## TASK DIRECTIONS
Reproduce the part of the text below on helping faculty teach online from "But students weren’t" up to and including "experience and success.", word for word.

Segment Start: EXCERPT

Many institutions approached online and digital learning with a slow burn that the pandemic fanned into flame. Practically overnight, institutions had to re-calibrate and move instruction online, with 75 percent of undergraduate students enrolled in at least one distance education course—a 97 percent year-over-year increase (11.8 million versus 6.0 million students).
But students weren’t the only ones who had to adjust; the leap to digital learning also represents a change for instructional staff and professors who were accustomed to a traditional classroom. In fact, a 2022 Cengage survey of 641 US institutions found that 97 percent of institutions reported working with faculty who had no prior online teaching experience. This is a significant gap that, if left unaddressed, can limit student experience and success.
Fortunately, online teaching is a competency that instructors, faculty, and staff can develop over time with the right support. Here are creative and practical suggestions and ideas to help non-digital-native faculty and staff thrive in a digital space.
Beginner steps to smooth the transition from in-person to virtual instruction
- Provide educational materials about remote students. The best way to support remote students will differ from how you would best support students in a traditional classroom. Provide resources to instructional staff that cover what might change and what remote students need most while learning virtually.
- Analyze the accessibility and inclusivity of existing resources. The resources an institution provides lose value if instructors and students can’t access them. Early on, consider how accessible and inclusive your digital resources and educational materials are, and make sure they meet or exceed institutional requirements.
- Simplify paths to support. Create an online knowledge hub that brings all available resources for instructors into one place. Make it clear who instructors can reach out to with questions or concerns, such as specific contacts for technical support or instructional design support for digital learning.
Intermediate steps that set the bar higher and provide support
- Teach students how to make the most of their online learning experience. Create learning materials for students that explain the basics of succeeding in online classes. Videos might highlight good digital study habits, email etiquette, and other tips for success.
- Increase access to digital resources. How instructors teach isn’t the only aspect that will change in a virtual learning environment, as they’ll also need to point students to digital resources. Check the library and educational technology resources that are available to instructors, and make sure the instructors are able to share them with students.
- Equip faculty with technology and tools to improve student engagement and learning. Educational technology tools that remove barriers to learning in a digital classroom can give instructors an edge. Consider providing a tool like Grammarly, which coaches students on their written communication skills around the clock so that interactions with their instructors can be more engaging and effective.

Segment End: EXCERPT
Segment Start: RECORDED INFORMATION

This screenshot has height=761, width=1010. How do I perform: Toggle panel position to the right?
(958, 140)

Segment End: RECORDED INFORMATION
Segment Start: RECORDED INFORMATION

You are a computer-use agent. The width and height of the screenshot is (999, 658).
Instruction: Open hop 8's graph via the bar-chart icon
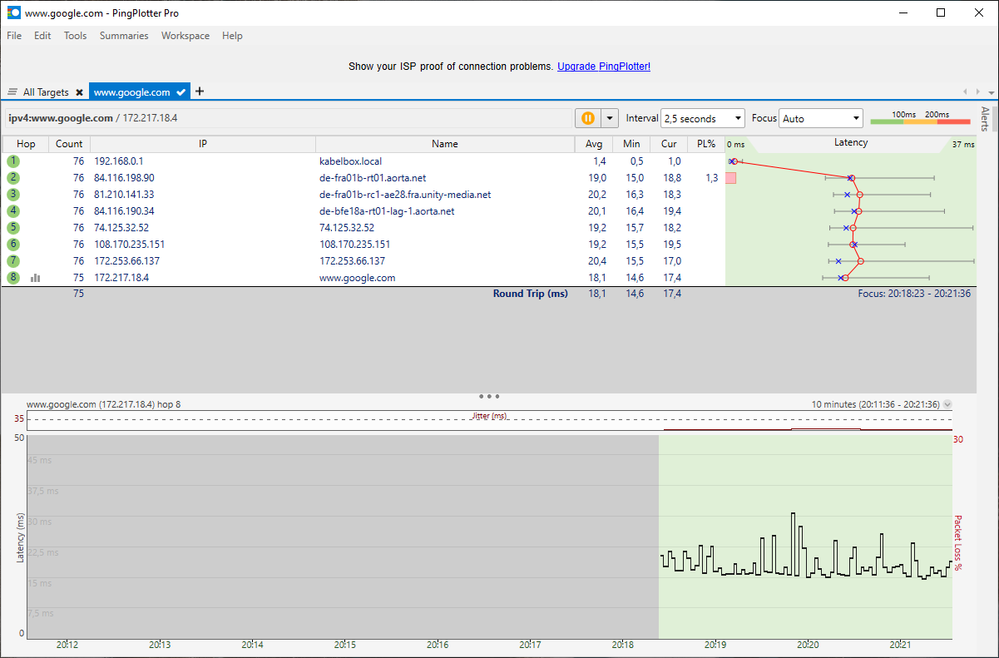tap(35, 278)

Segment End: RECORDED INFORMATION
Segment Start: RECORDED INFORMATION

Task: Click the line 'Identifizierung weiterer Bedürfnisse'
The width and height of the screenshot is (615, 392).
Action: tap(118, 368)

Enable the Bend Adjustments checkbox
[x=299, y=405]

Segment End: RECORDED INFORMATION

## OUTPUT OF THE TASK
But students weren’t the only ones who had to adjust; the leap to digital learning also represents a change for instructional staff and professors who were accustomed to a traditional classroom. In fact, a 2022 Cengage survey of 641 US institutions found that 97 percent of institutions reported working with faculty who had no prior online teaching experience. This is a significant gap that, if left unaddressed, can limit student experience and success.